A Family Sousing in Michigan

Jenn and I flew to Michigan on Thursday for a long weekend that pinnacled at the wedding of my cousin Brian who had asked me to be a groomsman. Jenn had never been to Michigan and I had only been once fifteen years ago. During that trip three of my college buddies and I racked up the mileage making a circle around the state that included Battle Creek, Kalamazoo, Grand Rapids, Flint, Detroit, Ann Arbor, and culminated at MSU in Eat Lansing. We did all this over the course of the week that was our spring break, never staying in one place for more than two nights, smoking cigarettes, guzzling coffee, and eating hamburgers from fast food joints the entire journey. This recent trip, however, was more stationary and somewhat less self-abusive. I have since given up the cigarettes and hamburgers and keep my coffee consumption at moderate levels. Nevertheless, I’ve added the vice of alcohol, something in which we did not much indulge fifteen years ago because we were nineteen and found acquiring it difficult in strange cities.

fambly

Like many families, when mine gets together large quantities of alcohol are always consumed. For my mother’s generation, the gender binary is almost universal. My aunts drink wine; my uncles drink Coors Light, and while Bud Light will do in a pinch, Miller Lite, PBR, Yuengling, and everything else that technically qualifies as beer is out of the question. Also, there’s always a bottle of bourbon that no one claims to have brought. Sometimes I am the source of its origin; at other times it is Brian or my brother Nic, and at other occasions, no one knows where it came from, but we drink it anyway because it’s bourbon, and we’re from Louisville. Bourbon calls to us, is in our cultural heritage like a familiar hearth even when we’re far away from home.

Bs

Brian was kind enough to book Jenn and me a reservation at a quaint, dreamy bed and breakfast called the Brickhouse at Somerset. From the idyllic garden in the backyard to the antiques collected in every nook and corner to the cats that lazily roamed the corridors, the atmosphere of the Brickhouse created the sensation of time slowed nearly to a crawl. The owner Sandy was more than accommodating when we crawled down the stairs to breakfast a couple hours later than she intended to serve it. She and her partner Ron stayed up late with us listening to Leonard Cohen, and in this charming and relaxed environment, a welcomed contrast from the hectic nature of a wedding, still we were constantly being offered alcohol as Sandy and Ron keep an marvelous collection of fine wines and Michigan’s many craft beers, a nice break from Coors Light. As if to demonstrate that there is more to the world than just bourbon, Ron poured Jenn and I each a glass of a twenty-one year old port-barrel aged Scotch that had me rethinking my prejudice towards Kentucky whiskies.

redbarn

The wedding itself lay amidst a panorama of sprawling, pristine farmland. My cousin Christina spoke for all of us when she described it as the most picturesque wedding she’d ever been to. As soon as the ceremony had ended my mom and my aunts kept shouting for Christina’s husband David to get them another glass of wine despite the fact the there were servers designated for that very purpose. My mom who had several glasses of wine, which is a lot for her, had grown liberal with the camera, was forcing everyone to stop what they were doing and smile for rigidly posed photographs, which Uncle Lenny routinely photobombed. She would approve of these moments by giving out fist bumps. My sister Abby and cousin Jenny danced their signature moves, mostly a lot of arms flailing. The best man Corbin relieved a legitimate concern shared by many of the guests and gave a toast that was sweet, funny, and not completely inappropriate. Meghan and Brian, the bride and the groom, were beautiful together, and a lot of people cried, but in a good way.
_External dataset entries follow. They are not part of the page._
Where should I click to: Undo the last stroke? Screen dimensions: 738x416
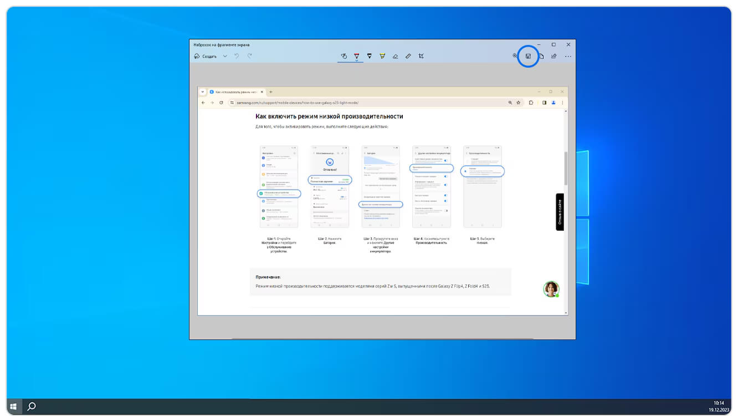(x=237, y=56)
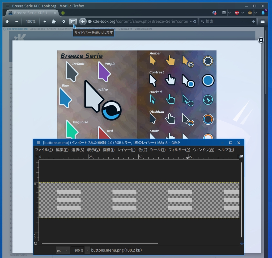Open the Adblock Plus ABP icon
The width and height of the screenshot is (272, 258).
237,13
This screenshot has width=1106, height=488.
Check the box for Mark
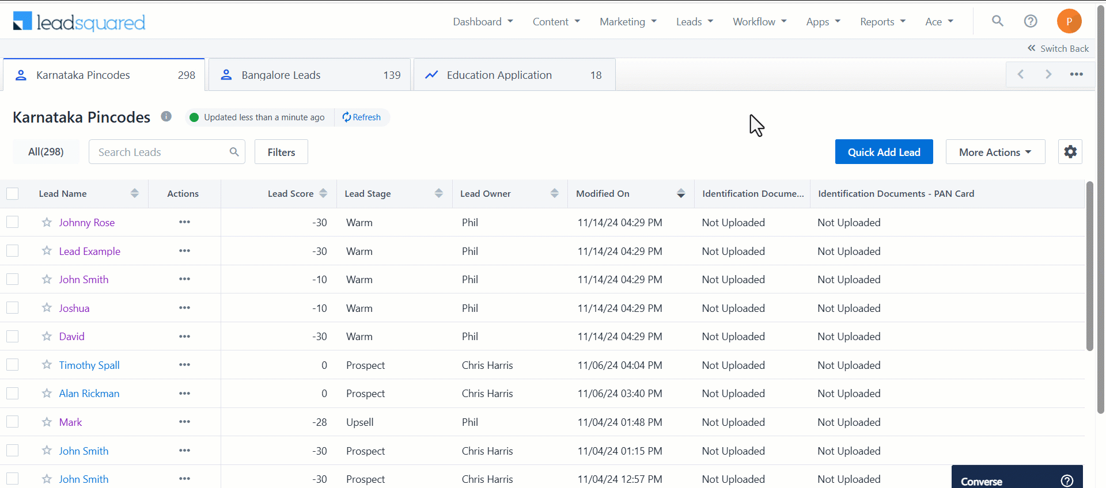[x=13, y=422]
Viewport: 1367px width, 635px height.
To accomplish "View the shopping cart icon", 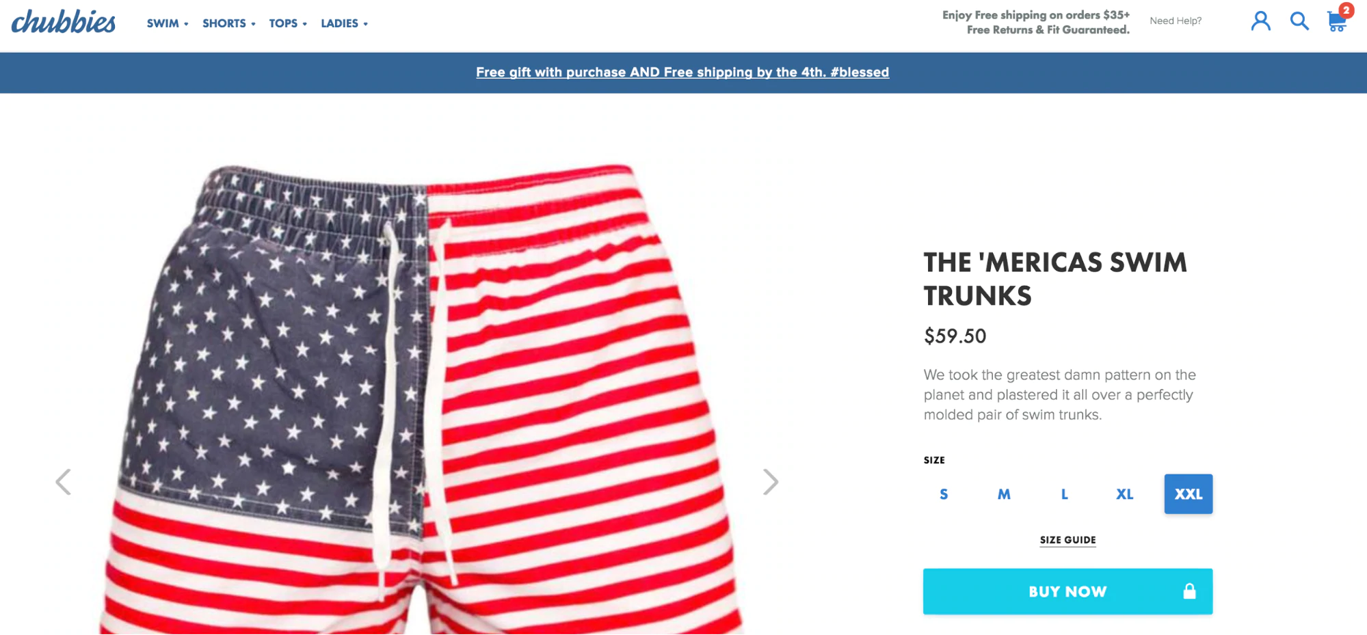I will [x=1337, y=23].
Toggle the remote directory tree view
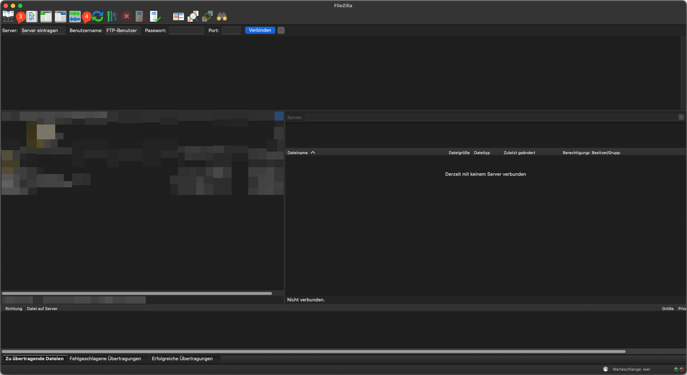The width and height of the screenshot is (687, 375). click(x=60, y=16)
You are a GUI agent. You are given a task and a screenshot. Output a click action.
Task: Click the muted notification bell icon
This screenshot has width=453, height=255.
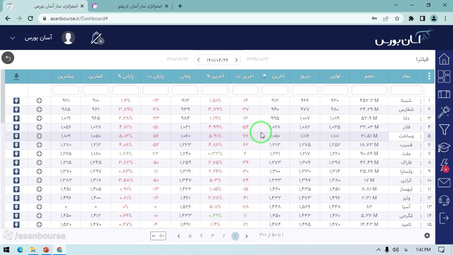(97, 38)
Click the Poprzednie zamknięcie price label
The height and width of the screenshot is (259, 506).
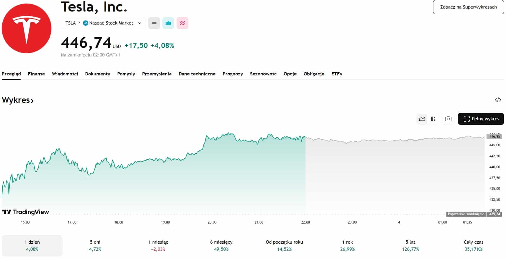[x=466, y=214]
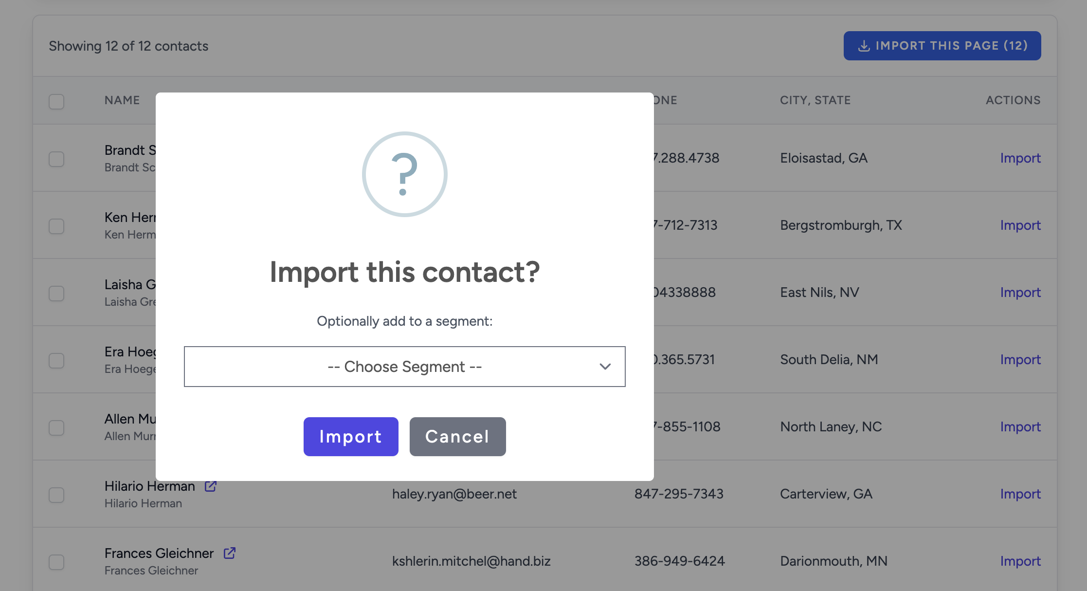This screenshot has width=1087, height=591.
Task: Click Import link for Eloisastad, GA contact
Action: (1020, 158)
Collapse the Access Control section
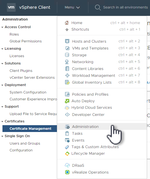Viewport: 150px width, 179px height. (x=2, y=27)
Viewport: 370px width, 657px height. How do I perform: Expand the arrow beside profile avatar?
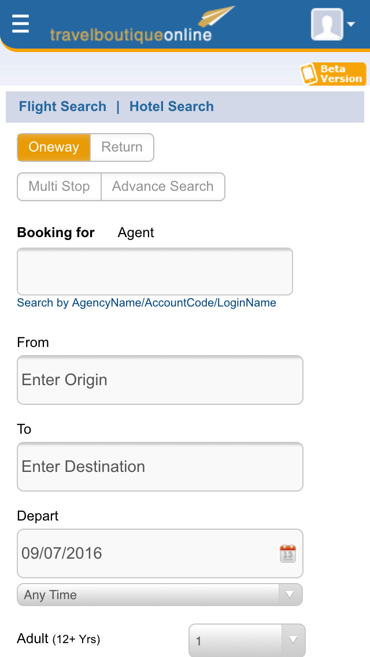(351, 24)
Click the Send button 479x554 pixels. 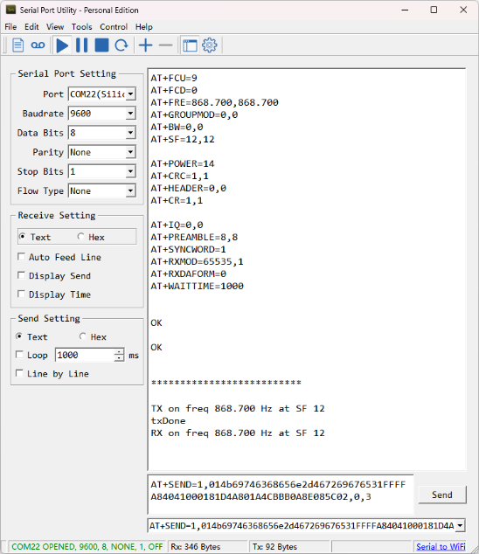442,495
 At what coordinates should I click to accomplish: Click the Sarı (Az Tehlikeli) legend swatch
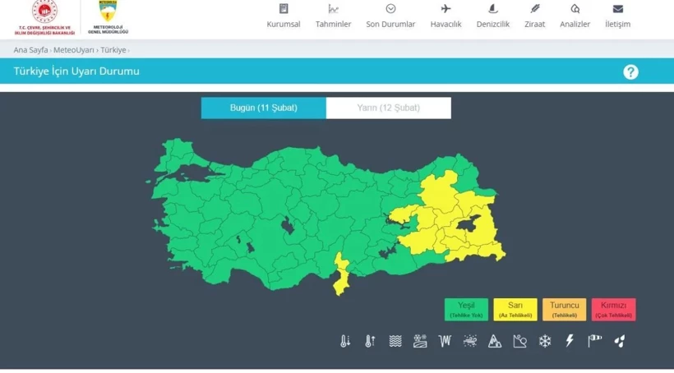(x=515, y=310)
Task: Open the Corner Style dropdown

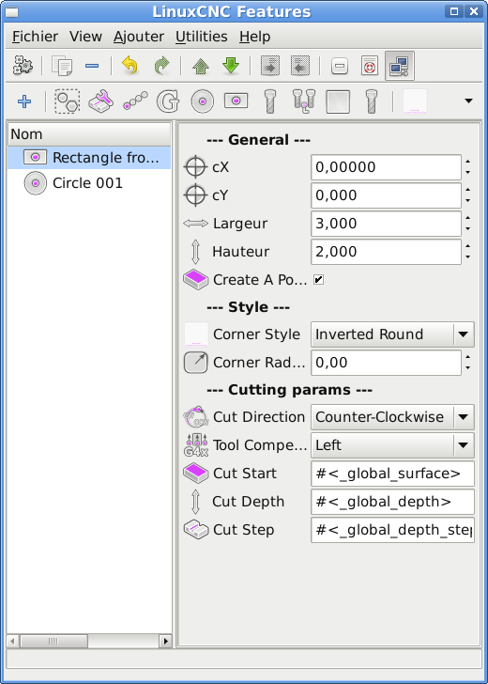Action: [392, 334]
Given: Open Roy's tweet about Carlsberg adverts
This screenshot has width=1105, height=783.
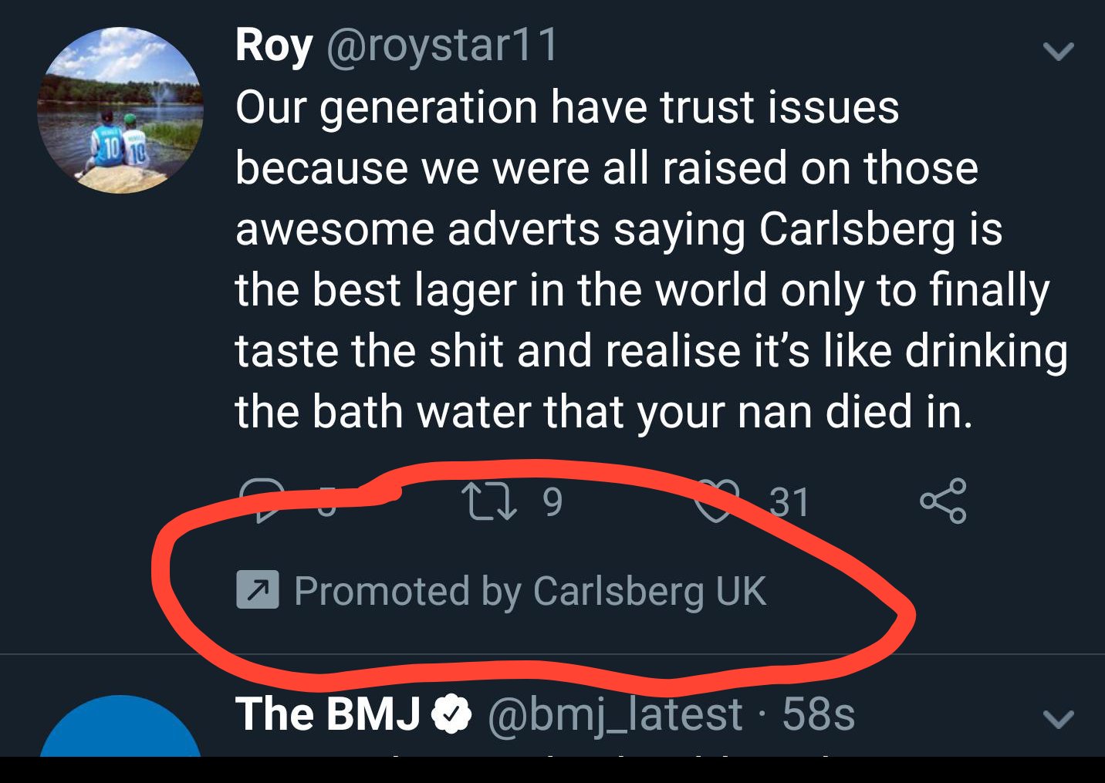Looking at the screenshot, I should coord(617,259).
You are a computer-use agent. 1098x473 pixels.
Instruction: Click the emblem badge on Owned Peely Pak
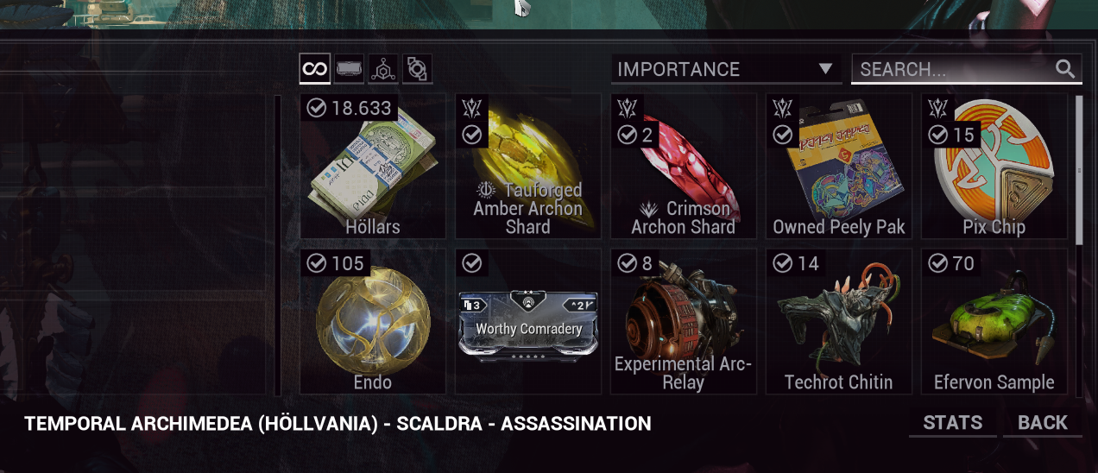click(x=783, y=109)
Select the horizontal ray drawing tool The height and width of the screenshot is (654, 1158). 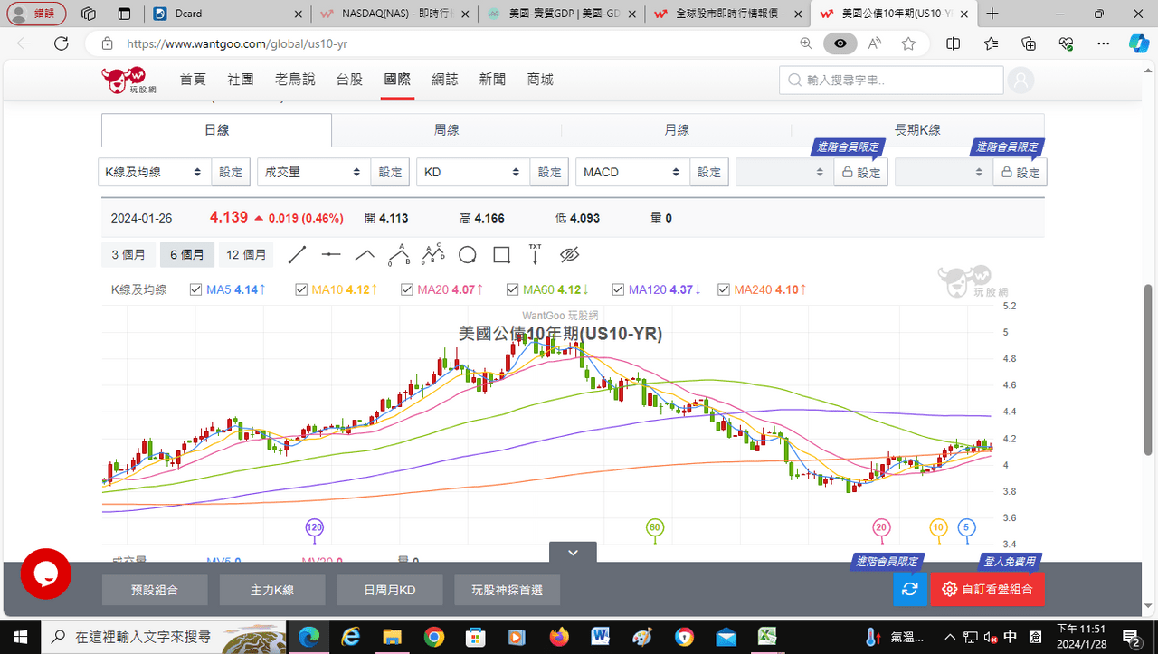(331, 255)
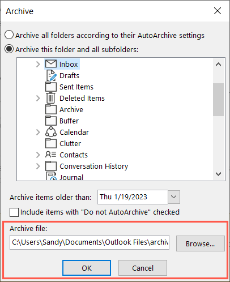Select Archive this folder and all subfolders
Viewport: 230px width, 282px height.
point(9,49)
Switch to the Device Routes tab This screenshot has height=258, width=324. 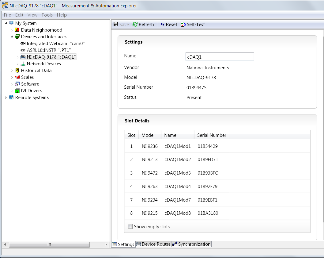point(153,244)
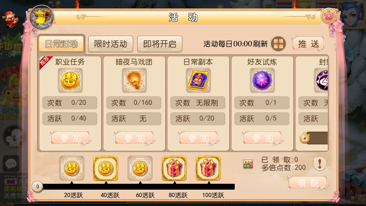Viewport: 366px width, 206px height.
Task: Tap the 好友试炼 purple orb icon
Action: [262, 80]
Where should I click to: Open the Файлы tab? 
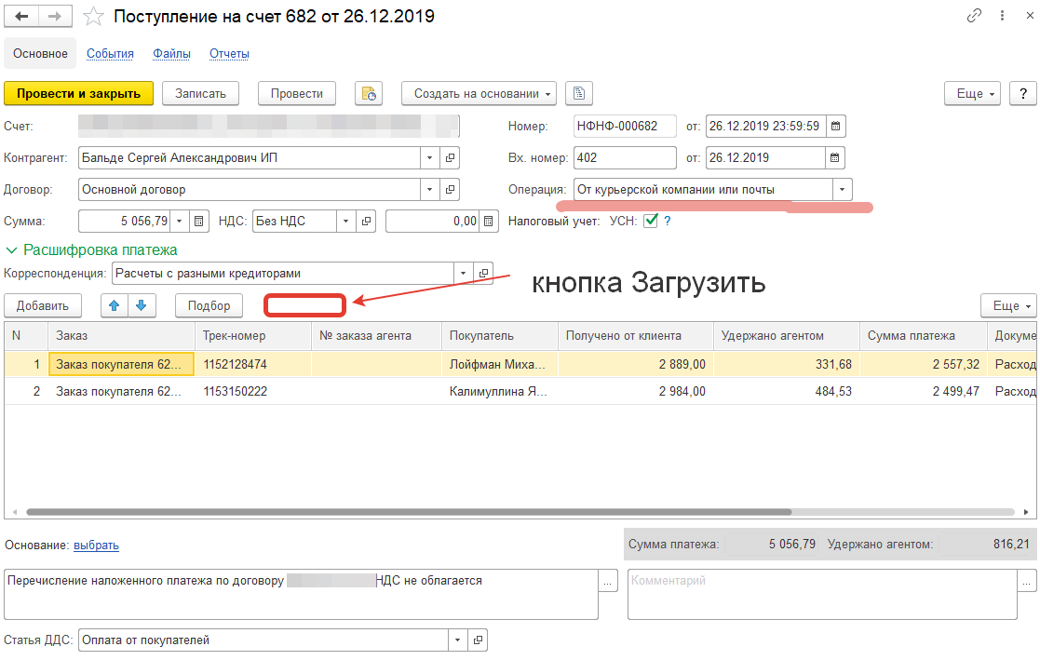(x=171, y=54)
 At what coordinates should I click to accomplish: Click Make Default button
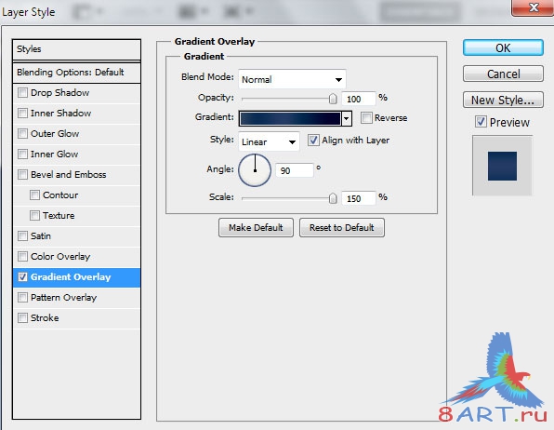[x=256, y=227]
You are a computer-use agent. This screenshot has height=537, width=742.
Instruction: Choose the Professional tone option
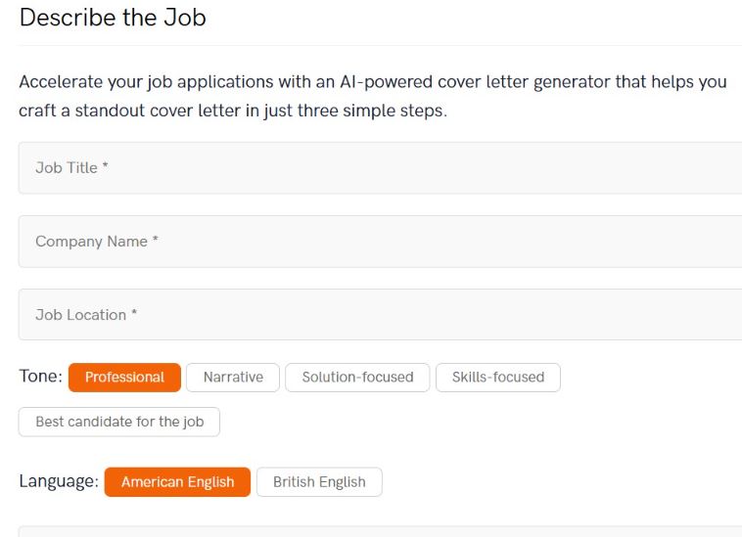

I was sorry to part ways with that crew, especially since I didn’t get to spend that much time with Brian as he was so busy preparing for the wedding. On my way out, I gave him a hug and promised to see him during Thanksgiving. Then I thrust his wedding gift in his hands.

“Hell, just open this now while we’re both here,” I said.

He unwrapped the bottle of Michter’s Rye Whiskey Jenn and I had gotten for him.

“Ew, Daddy like,” he said lecherously as he turned the bottle over in his hands.

Airport libations.

Airport libations.

We sat with David and Christina on the flight back to Orlando talking about their two children and catching up on family gossip. The scenery from the windows was surreally beautiful: on one side of the aisle the sun set on an ethereal landscape of billowing clouds in a unobtainable paradise streaked with various shades of blue and pink while on the other side lightening lit up the sky as it burst within clouds many feet below us. I used to be a stalwart writer on airplanes, but although I knew I had my blog waiting for me when I got home, I decided to put it off for a few more hours. Christina had given us a free drink ticket, and as I considered what to cash it in for, nothing, neither beer nor wine nor liquor, sounded refreshing. What the hell is wrong with me? I thought. I never turn down free drinks. Was I actually boozed out? I wasn’t even hung over, just really thirsty for actual water. As I was thinking I would be morally obligated to retire this blog dedicated to writing, literature, and drinking, Jenn used the ticket to buy a gin and tonic, of which I drank more than my fair share. Temperance vanquished once again, In Boozo Veritas is yet saved!

_______

typewriter

Teege Braune (episode 72, episode 75, episode 77, episode 90, episode 102) is a writer of literary fiction, horror, essays, and poetry. Recently he has discovered the joys of drinking responsibly. He may or may not be a werewolf.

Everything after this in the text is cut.